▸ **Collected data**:
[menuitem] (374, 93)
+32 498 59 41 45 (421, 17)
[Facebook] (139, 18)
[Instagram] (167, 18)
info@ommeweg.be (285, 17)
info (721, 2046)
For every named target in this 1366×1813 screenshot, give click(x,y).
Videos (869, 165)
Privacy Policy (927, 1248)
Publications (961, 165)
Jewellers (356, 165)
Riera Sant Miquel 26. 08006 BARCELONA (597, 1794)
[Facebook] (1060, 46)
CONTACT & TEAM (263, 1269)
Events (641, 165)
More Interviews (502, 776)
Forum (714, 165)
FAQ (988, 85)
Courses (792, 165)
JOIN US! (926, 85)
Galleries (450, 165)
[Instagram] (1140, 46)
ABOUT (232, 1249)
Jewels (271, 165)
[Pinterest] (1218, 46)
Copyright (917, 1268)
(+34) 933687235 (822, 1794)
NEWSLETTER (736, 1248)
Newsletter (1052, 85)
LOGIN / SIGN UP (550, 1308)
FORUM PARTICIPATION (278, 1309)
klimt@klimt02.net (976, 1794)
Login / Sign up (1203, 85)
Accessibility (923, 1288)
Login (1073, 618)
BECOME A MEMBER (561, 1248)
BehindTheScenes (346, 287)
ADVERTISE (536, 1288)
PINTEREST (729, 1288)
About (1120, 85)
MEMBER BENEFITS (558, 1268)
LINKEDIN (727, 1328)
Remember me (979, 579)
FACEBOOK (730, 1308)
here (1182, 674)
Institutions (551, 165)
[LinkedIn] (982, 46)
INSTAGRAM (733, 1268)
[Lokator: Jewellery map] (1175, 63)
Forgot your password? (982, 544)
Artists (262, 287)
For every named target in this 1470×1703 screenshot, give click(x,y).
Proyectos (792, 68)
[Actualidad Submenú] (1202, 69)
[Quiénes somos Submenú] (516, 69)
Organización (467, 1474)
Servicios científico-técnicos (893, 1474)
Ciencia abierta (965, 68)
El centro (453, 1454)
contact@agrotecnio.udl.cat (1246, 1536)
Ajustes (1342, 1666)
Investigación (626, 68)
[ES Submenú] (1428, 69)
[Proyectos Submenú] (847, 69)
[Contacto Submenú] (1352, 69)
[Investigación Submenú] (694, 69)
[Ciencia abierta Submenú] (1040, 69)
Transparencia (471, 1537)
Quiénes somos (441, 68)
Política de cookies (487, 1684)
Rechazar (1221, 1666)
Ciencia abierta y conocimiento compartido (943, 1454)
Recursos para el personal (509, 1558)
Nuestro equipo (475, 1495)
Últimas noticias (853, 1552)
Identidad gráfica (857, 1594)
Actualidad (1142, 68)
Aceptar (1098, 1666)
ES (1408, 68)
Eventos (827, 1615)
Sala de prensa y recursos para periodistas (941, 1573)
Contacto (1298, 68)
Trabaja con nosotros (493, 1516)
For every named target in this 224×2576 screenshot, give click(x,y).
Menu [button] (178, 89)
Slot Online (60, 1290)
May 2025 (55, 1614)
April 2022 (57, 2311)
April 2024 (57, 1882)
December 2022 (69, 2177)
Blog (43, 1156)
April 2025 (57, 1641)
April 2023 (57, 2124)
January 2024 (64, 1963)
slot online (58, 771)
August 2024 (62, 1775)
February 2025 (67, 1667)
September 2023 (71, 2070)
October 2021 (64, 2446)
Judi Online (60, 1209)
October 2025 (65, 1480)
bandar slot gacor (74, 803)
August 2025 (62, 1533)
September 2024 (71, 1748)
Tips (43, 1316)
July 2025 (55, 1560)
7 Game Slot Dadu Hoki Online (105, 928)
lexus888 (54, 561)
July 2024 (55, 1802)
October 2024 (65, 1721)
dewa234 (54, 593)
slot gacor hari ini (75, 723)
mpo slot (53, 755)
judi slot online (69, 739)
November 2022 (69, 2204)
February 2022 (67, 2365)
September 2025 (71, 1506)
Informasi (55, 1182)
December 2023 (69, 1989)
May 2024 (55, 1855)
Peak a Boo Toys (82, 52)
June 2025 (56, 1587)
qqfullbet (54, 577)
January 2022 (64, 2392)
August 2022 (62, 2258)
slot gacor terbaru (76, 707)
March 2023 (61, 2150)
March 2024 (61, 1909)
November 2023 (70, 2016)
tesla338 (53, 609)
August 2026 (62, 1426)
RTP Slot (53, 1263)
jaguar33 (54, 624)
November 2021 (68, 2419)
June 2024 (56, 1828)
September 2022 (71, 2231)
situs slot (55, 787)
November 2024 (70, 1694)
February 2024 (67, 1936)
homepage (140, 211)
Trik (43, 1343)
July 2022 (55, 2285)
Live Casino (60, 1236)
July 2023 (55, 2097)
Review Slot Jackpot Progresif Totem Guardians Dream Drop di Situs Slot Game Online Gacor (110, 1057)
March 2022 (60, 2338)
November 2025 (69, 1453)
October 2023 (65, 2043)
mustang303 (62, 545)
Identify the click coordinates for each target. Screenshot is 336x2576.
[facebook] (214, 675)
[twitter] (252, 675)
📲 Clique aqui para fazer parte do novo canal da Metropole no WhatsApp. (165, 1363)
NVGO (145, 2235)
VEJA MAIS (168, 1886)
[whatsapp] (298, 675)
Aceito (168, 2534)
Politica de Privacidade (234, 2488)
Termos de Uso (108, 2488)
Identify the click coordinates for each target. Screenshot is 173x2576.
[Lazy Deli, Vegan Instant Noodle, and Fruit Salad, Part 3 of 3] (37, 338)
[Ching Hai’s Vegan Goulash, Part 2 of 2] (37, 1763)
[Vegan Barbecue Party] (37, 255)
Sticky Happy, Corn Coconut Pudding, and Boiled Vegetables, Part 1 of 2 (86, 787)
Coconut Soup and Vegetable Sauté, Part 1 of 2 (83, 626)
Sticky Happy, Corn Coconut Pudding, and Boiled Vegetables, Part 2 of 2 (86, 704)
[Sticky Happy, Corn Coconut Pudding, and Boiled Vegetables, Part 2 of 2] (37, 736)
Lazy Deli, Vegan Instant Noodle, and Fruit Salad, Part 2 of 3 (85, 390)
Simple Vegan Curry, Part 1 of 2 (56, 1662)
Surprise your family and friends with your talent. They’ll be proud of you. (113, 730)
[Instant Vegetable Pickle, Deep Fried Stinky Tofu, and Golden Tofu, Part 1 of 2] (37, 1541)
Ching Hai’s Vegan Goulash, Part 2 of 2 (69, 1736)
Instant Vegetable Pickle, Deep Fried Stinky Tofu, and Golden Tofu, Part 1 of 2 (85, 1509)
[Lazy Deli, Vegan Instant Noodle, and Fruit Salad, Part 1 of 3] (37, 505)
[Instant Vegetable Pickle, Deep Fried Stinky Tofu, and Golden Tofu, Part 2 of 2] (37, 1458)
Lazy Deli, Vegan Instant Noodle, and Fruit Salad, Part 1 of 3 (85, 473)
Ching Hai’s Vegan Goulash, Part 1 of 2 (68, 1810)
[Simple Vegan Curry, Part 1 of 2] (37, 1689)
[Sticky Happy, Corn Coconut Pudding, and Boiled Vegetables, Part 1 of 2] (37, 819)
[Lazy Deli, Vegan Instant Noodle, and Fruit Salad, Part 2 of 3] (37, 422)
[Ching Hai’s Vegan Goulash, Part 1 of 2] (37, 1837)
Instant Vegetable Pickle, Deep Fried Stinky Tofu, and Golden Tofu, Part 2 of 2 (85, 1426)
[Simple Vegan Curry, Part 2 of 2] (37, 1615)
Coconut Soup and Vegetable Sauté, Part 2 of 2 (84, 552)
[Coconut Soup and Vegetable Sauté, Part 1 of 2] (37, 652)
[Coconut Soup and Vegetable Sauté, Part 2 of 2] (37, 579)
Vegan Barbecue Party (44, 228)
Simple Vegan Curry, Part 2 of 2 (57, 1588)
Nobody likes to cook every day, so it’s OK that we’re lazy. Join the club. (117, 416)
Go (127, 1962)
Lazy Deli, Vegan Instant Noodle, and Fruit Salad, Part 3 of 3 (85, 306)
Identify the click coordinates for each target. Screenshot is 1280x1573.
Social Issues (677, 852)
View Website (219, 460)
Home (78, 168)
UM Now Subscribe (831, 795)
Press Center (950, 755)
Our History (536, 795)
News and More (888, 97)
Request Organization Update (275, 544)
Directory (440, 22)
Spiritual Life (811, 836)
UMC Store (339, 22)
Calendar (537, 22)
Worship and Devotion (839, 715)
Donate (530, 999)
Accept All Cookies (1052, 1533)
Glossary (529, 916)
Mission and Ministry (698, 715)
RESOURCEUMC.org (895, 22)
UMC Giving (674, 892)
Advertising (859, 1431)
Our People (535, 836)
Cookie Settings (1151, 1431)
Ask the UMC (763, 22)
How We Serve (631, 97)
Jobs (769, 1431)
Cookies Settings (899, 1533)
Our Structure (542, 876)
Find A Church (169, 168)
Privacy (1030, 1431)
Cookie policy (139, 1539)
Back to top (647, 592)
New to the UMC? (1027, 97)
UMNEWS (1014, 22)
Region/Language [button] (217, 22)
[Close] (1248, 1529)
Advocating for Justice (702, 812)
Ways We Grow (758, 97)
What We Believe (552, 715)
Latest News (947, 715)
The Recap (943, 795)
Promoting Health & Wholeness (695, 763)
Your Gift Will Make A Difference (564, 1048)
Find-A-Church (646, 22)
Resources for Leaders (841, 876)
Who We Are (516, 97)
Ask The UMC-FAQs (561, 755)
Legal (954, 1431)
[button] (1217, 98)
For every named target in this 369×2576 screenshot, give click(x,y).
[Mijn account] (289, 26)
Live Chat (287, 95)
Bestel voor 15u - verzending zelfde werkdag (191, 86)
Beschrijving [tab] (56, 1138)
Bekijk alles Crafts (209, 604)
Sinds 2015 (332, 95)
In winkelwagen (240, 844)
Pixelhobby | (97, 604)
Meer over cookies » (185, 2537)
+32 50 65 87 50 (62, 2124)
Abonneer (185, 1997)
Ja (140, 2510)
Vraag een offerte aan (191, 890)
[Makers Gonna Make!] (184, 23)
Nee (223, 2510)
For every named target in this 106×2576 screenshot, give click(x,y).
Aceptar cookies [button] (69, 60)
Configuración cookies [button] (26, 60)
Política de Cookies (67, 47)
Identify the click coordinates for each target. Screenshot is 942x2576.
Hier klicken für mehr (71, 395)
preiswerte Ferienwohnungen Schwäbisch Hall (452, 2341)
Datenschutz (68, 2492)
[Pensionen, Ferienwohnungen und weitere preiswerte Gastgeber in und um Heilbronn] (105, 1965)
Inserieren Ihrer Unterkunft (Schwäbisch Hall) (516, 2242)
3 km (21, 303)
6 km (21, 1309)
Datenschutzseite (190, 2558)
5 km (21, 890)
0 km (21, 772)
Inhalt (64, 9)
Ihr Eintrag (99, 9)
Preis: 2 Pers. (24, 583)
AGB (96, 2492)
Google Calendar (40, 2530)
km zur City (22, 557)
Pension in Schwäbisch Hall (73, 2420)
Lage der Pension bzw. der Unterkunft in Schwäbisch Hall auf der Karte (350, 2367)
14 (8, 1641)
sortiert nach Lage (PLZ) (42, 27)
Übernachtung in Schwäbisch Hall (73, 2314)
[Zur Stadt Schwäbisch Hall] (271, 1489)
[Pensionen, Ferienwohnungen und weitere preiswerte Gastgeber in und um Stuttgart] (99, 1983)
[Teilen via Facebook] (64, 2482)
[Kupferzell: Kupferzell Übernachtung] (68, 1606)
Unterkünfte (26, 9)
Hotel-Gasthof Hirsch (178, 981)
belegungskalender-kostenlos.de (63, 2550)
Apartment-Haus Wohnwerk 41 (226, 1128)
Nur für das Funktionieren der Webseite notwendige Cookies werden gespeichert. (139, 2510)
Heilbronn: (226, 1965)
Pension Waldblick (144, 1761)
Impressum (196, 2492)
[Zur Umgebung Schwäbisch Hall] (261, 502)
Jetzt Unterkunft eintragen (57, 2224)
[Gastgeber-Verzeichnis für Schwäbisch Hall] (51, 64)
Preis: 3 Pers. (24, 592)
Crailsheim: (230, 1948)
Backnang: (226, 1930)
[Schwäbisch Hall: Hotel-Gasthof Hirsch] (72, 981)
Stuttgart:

▸ **Problem to solve**: Only lines containing "Vegetables" belong in the answer; copy every such line from the records.

▸ **Expected answer**:
Sticky Happy, Corn Coconut Pudding, and Boiled Vegetables, Part 1 of 2 (86, 787)
Sticky Happy, Corn Coconut Pudding, and Boiled Vegetables, Part 2 of 2 (86, 704)
[Sticky Happy, Corn Coconut Pudding, and Boiled Vegetables, Part 2 of 2] (37, 736)
[Sticky Happy, Corn Coconut Pudding, and Boiled Vegetables, Part 1 of 2] (37, 819)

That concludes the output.